_Work to do_
Quote the listing from the line containing "You are a computer-use" through the end, omitting the pictures.

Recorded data
────────────────────────────────────────

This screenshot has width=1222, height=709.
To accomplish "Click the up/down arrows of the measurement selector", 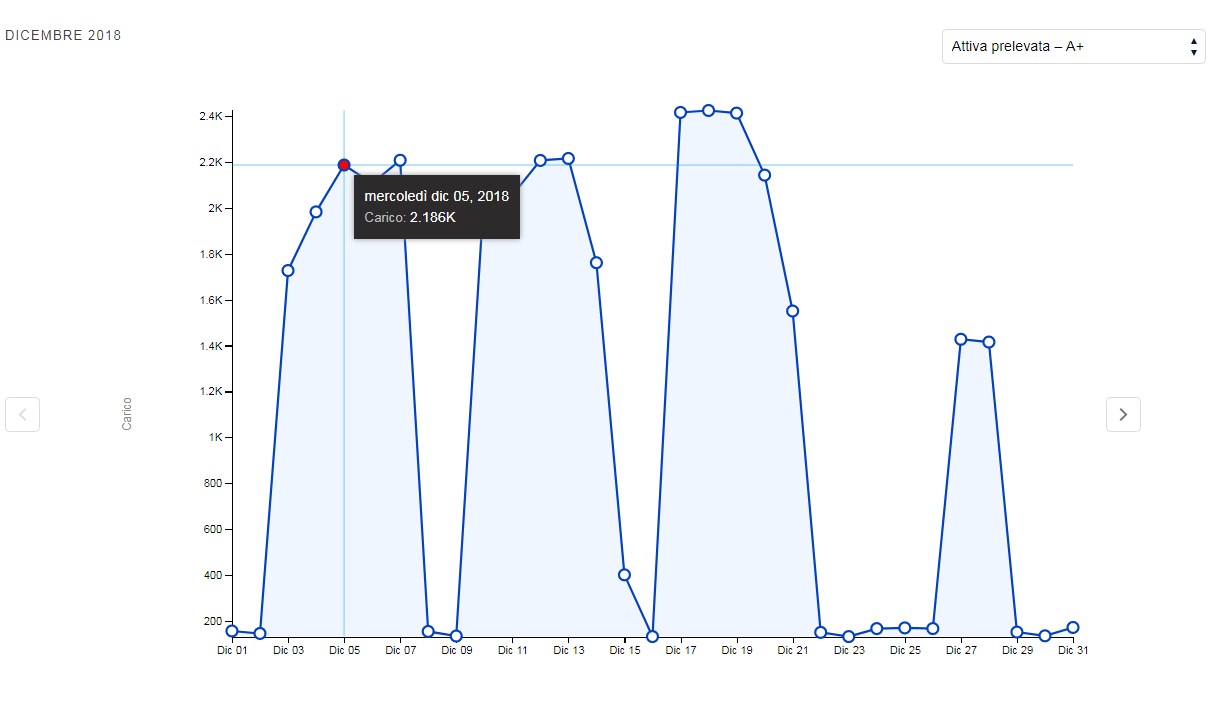I will [1193, 47].
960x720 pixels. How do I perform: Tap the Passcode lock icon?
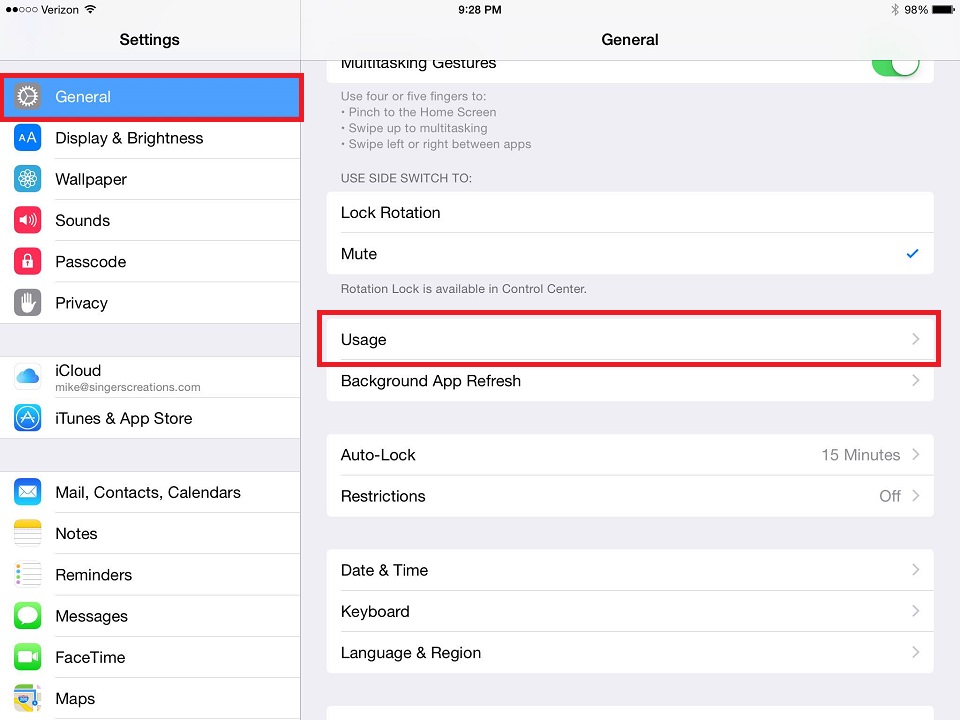(x=28, y=261)
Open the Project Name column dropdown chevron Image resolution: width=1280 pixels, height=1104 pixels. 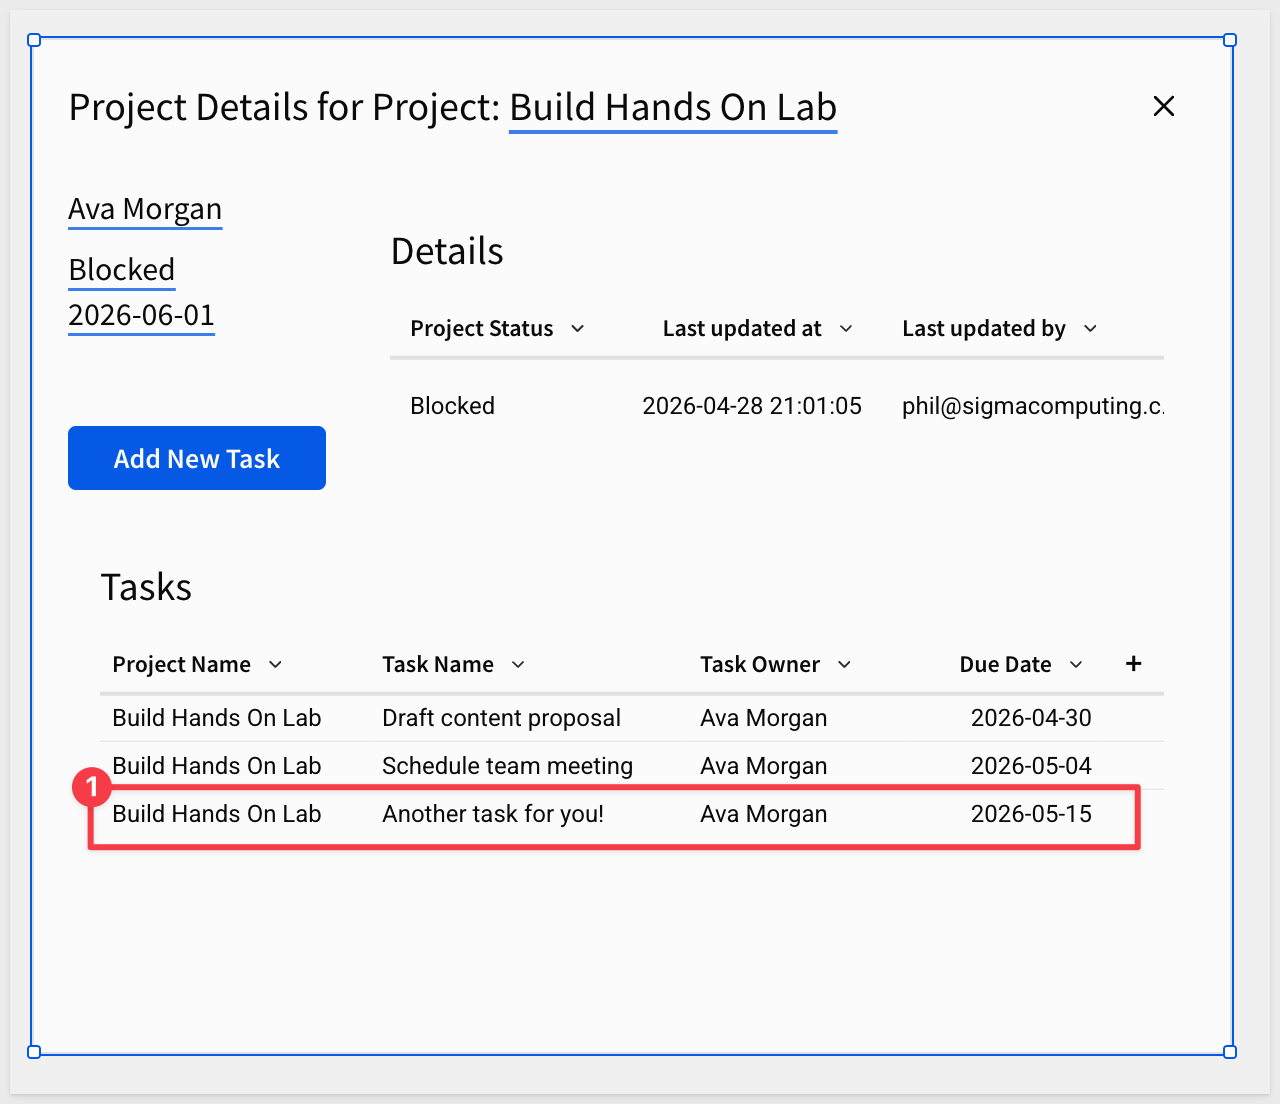pos(275,665)
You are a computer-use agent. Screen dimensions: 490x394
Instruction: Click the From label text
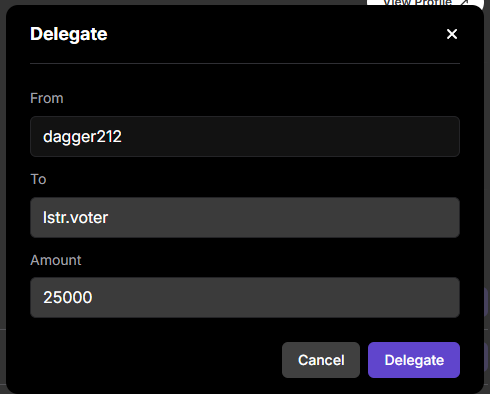pyautogui.click(x=47, y=98)
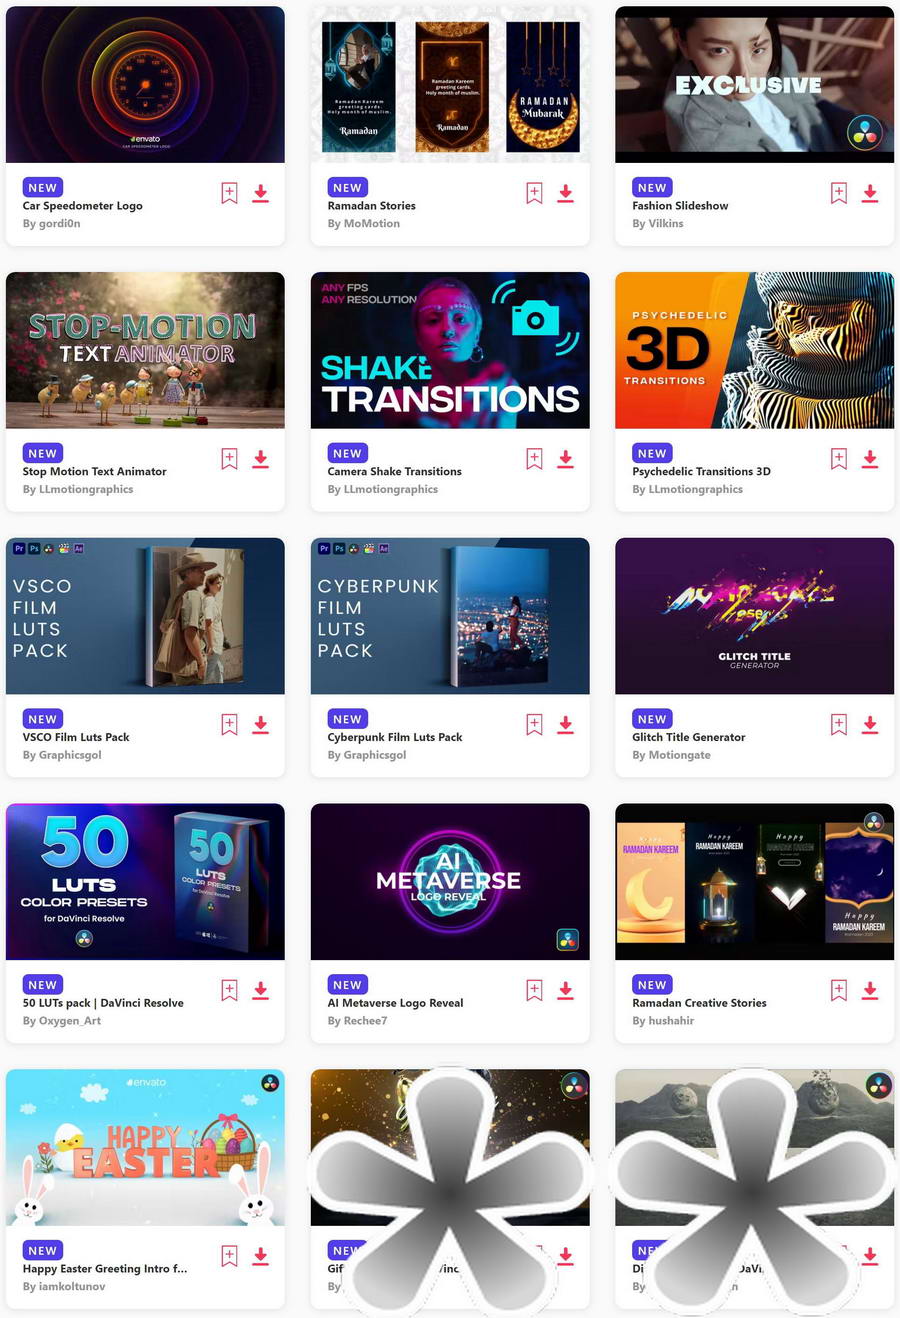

────────────────────────────────────────

_Exercise answer_
You are a computer-use agent. Screen dimensions: 490x394
Instruction: Click the From label text
pyautogui.click(x=47, y=98)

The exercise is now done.